Kinshasa Gare du Nord

Juillet approche, il a une tête d’octobre, Paris grelotte, le monde ralentit tout de même un peu sa course. Les bacheliers ont abandonné la BNF où, pas à petit pas, je travaille à mes histoires. Ils me manquent un peu. Je les aimais bien avec leurs gloussements, leurs maladresses, leurs peaux imparfaites, leurs maquillages outranciers, leur énergie et leurs tribus. Dans les immenses salles de lecture maintenant désertées, le moindre bruit résonne comme un sacrilège.

Depuis la fête de la musique, Jacques est de passage chez nous. J’ai déjà parlé ici de ce chorégraphe congolais qui tâchait, avec une patience admirable, de nous enseigner les rudiments des danses de chez lui lorsque nous étions à Kinshasa. Nous étions* raides, gauches, timides, mal coordonnés, nous habitions notre corps comme on porte un costard mal taillé, mais en sa compagnie nous passions des heures parfaites à décoincer notre bassin de bamindele. Nous l’avons retrouvé fidèle à lui-même, avec ses pagnes étonnants, son fil de moustache au-dessus de la lèvre et son corps de David.

Dimanche dernier, nous l’accompagnons à l’espace Pajol où il doit intervenir dans le cours de danse qu’anime un de ses amis. C’est une salle très claire dont les baies vitrées donnent sur un vaste champ de voies échappées de la Gare du Nord. Il y a là quinze ou vingt filles toutes blanches, le prof et ses quatre percussionnistes congolais. On nous accueille avec des sourires. Nous nous installons dans un coin.

Jacques se présente, lance les tam-tams. Le cours démarre. L’émotion me saisit par surprise. Je suis transporté deux ans en arrière, sur les tatami d’une petite salle sombre de l’école américaine de Kinshasa. Les rythmes et les pas de danse, les cris roulants me reconnaissent et me parlent, me caressent, me soulèvent de terre, transpercent en une seconde la couche de France déposée par-dessus mes souvenirs et la font voler en éclats.

Je me retourne, échange un regard avec Mélanie.
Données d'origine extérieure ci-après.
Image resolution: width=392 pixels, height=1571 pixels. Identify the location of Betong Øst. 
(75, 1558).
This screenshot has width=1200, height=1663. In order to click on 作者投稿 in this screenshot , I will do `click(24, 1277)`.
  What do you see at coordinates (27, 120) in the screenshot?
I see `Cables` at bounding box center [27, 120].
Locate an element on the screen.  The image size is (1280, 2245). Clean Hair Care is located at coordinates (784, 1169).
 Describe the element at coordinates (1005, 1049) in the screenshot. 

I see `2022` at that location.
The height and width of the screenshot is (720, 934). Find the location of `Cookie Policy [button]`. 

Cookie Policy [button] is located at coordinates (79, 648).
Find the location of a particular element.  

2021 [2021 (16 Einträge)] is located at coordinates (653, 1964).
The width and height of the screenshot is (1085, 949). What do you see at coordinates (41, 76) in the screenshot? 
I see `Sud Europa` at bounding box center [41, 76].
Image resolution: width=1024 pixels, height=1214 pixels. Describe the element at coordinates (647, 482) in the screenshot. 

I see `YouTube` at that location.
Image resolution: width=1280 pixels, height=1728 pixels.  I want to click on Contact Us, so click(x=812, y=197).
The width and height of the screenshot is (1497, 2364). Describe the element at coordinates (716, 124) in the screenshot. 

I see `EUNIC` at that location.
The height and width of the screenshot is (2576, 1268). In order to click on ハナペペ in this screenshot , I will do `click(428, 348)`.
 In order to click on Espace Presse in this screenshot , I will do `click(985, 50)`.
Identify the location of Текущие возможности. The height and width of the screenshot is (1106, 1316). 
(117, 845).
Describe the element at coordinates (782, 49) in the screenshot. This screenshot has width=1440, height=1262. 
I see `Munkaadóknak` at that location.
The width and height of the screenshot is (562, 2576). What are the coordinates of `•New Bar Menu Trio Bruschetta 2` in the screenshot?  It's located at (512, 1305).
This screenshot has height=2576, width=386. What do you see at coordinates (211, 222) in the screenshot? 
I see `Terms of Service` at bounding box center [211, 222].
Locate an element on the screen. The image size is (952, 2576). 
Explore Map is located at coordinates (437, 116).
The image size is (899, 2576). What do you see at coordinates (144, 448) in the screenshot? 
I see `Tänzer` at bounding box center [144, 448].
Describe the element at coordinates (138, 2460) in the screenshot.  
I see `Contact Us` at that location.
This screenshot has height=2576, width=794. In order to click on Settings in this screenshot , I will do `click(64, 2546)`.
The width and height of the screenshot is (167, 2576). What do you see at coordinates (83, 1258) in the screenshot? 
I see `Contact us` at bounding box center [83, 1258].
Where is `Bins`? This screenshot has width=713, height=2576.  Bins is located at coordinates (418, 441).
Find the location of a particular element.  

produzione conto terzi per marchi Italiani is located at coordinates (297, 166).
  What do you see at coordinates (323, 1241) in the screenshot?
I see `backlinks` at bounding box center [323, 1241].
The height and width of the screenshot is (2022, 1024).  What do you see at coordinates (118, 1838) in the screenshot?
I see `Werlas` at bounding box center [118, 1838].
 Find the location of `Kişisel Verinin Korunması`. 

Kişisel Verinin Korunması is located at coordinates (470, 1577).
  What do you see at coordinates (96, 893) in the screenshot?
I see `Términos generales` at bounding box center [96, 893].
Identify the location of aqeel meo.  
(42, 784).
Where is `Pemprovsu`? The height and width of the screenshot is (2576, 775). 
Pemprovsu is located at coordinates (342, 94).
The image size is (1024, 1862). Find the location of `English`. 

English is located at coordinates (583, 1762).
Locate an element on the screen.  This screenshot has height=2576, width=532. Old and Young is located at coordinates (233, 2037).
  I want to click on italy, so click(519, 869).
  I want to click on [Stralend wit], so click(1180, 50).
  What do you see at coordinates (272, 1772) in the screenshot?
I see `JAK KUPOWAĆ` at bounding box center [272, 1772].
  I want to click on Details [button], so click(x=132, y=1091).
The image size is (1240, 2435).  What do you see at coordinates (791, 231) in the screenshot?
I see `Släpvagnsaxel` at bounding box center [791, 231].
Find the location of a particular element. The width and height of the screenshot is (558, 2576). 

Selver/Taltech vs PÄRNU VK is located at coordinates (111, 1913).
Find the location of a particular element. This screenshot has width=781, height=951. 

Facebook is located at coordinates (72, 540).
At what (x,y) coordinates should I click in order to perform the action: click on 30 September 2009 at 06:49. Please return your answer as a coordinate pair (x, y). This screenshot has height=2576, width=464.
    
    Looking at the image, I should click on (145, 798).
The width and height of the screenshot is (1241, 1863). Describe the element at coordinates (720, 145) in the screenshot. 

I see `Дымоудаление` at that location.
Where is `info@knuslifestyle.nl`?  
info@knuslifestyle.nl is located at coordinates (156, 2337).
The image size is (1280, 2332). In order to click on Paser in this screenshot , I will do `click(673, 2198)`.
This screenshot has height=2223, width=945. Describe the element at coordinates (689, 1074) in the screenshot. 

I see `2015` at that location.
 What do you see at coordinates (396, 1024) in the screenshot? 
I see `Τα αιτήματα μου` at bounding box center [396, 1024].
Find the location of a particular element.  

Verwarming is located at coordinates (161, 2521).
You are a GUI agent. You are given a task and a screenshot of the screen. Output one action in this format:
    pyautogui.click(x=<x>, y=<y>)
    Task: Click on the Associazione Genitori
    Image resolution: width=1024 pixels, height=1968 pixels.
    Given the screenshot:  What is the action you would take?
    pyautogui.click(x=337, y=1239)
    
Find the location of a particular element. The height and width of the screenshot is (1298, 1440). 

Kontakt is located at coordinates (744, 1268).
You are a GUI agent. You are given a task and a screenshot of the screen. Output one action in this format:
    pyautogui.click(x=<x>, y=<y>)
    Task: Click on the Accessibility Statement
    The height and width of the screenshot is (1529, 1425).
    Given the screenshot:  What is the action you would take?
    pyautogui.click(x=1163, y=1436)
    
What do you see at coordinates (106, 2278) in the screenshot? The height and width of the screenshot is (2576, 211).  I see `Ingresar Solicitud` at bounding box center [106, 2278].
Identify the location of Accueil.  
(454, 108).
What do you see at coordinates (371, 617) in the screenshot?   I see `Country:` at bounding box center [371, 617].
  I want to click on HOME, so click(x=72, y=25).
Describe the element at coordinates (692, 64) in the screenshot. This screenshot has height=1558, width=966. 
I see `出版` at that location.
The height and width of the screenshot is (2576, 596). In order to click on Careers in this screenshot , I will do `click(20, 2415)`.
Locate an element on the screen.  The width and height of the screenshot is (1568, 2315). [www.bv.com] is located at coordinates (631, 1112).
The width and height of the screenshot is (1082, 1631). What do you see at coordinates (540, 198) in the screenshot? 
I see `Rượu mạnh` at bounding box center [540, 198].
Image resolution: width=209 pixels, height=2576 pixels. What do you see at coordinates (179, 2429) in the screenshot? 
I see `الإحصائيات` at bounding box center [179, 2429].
Ses yeux brillent : elle aussi.

Alors, dans l’énorme fracas de tambours que sillonnent placidement de longs trains gris et bleus, le Congo surgit de nos mémoires, aussi vivant et fort que si nous y étions plongés à nouveau. Les voies en contrebas sont soudain envahies de végétation incontrôlable, les bâtiments perdent leurs étages, leurs toits se font de tôle, la température monte, la Seine, quelque part au sud, s’élargit immensément, l’Equateur dévie sa course pour traverser Paris ; et l’espace d’un instant, le temps d’un pas de danse, Kinshasa retrouvée nous porte dans ses bras.

* Je le suis toujours, mais c’est moins complexant à la BNF : on y danse peu.